Stored entries:
· · · · ·

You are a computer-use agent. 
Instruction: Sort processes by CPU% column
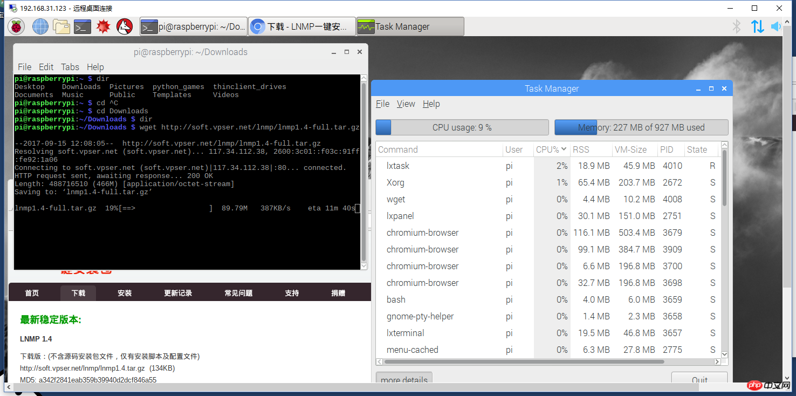pyautogui.click(x=551, y=149)
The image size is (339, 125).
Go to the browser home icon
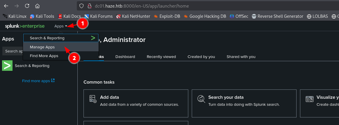click(x=37, y=6)
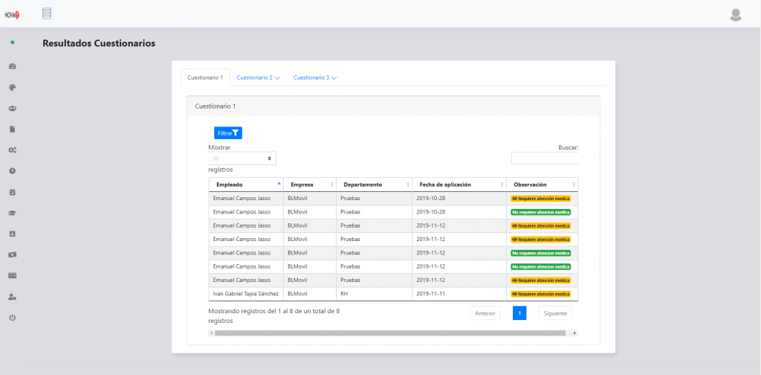
Task: Click the graduation cap sidebar icon
Action: tap(13, 213)
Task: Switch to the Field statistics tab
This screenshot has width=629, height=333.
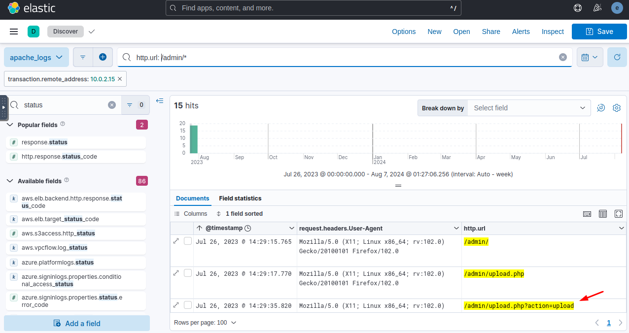Action: click(x=240, y=198)
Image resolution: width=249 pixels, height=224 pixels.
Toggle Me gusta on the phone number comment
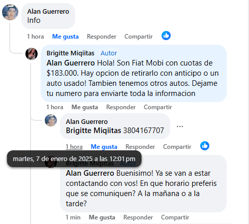click(104, 147)
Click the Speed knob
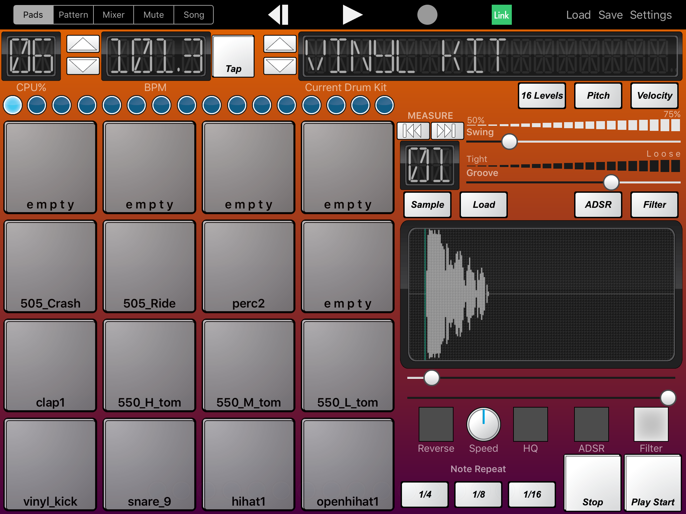This screenshot has width=686, height=514. (483, 424)
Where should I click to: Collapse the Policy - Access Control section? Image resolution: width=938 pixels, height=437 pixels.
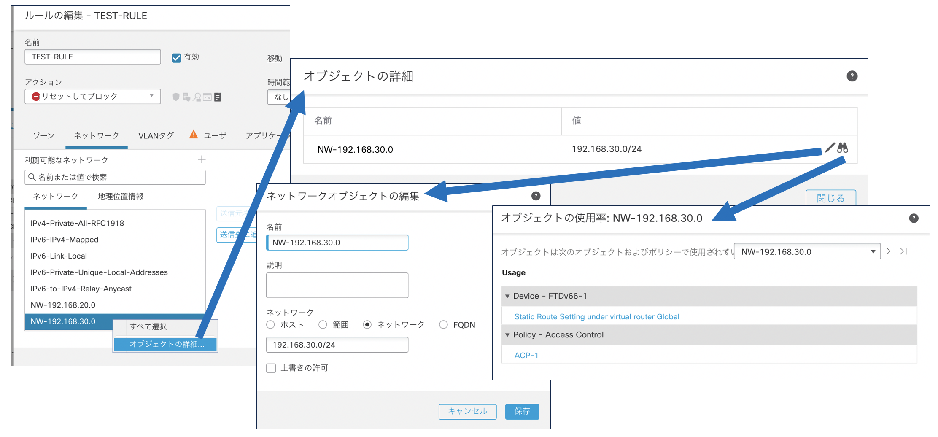(507, 335)
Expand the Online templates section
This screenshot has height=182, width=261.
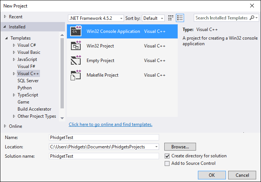tap(5, 126)
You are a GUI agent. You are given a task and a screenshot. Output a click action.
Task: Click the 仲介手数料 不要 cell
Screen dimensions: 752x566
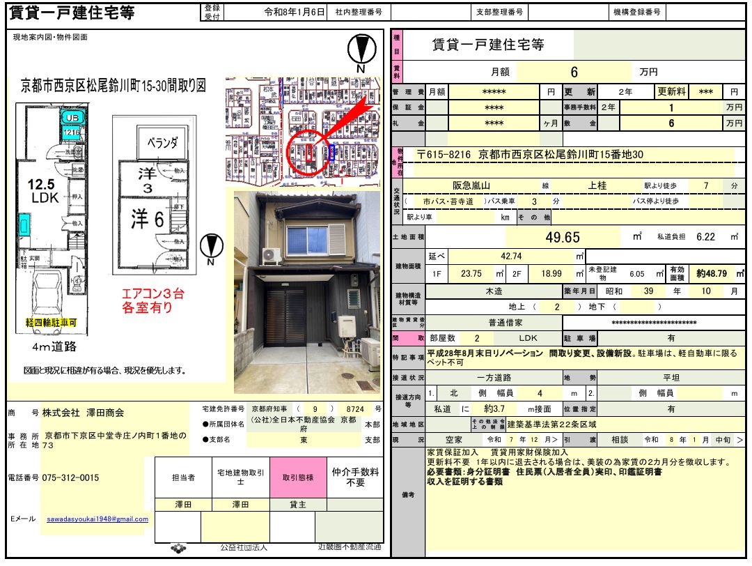coord(355,477)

· · · · ·

Requirement
Copy out every item above word for word, leaving out the pictures.

Solution
You are a computer-use agent. 
Instruction: Sort processes by CPU% column
pyautogui.click(x=551, y=149)
The image size is (339, 125).
Go to the browser home icon
click(x=37, y=6)
Task: Click the graduation cap sidebar icon
Action: tap(13, 213)
Task: Switch to the Field statistics tab
This screenshot has width=629, height=333.
Action: click(x=240, y=198)
Image resolution: width=249 pixels, height=224 pixels.
Toggle Me gusta on the phone number comment
click(104, 147)
Click the Speed knob
This screenshot has width=686, height=514. (483, 424)
Where should I click to: Collapse the Policy - Access Control section? Image resolution: width=938 pixels, height=437 pixels.
(507, 335)
Expand the Online templates section
This screenshot has height=182, width=261.
tap(5, 126)
You are a GUI agent. You are given a task and a screenshot. Output a click action.
Task: Click the 仲介手数料 不要 cell
Screen dimensions: 752x566
coord(355,477)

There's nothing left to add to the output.